**TASK DIRECTIONS:**
Please write out all of the records below exactly as they appear.

**INFORMATION GIVEN:**
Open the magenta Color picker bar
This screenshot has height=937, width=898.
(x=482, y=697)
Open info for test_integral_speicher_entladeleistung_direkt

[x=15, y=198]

**FINISHED EXERCISE:**
Open the magenta Color picker bar
This screenshot has height=937, width=898.
(x=482, y=697)
Open info for test_integral_speicher_entladeleistung_direkt

[x=15, y=198]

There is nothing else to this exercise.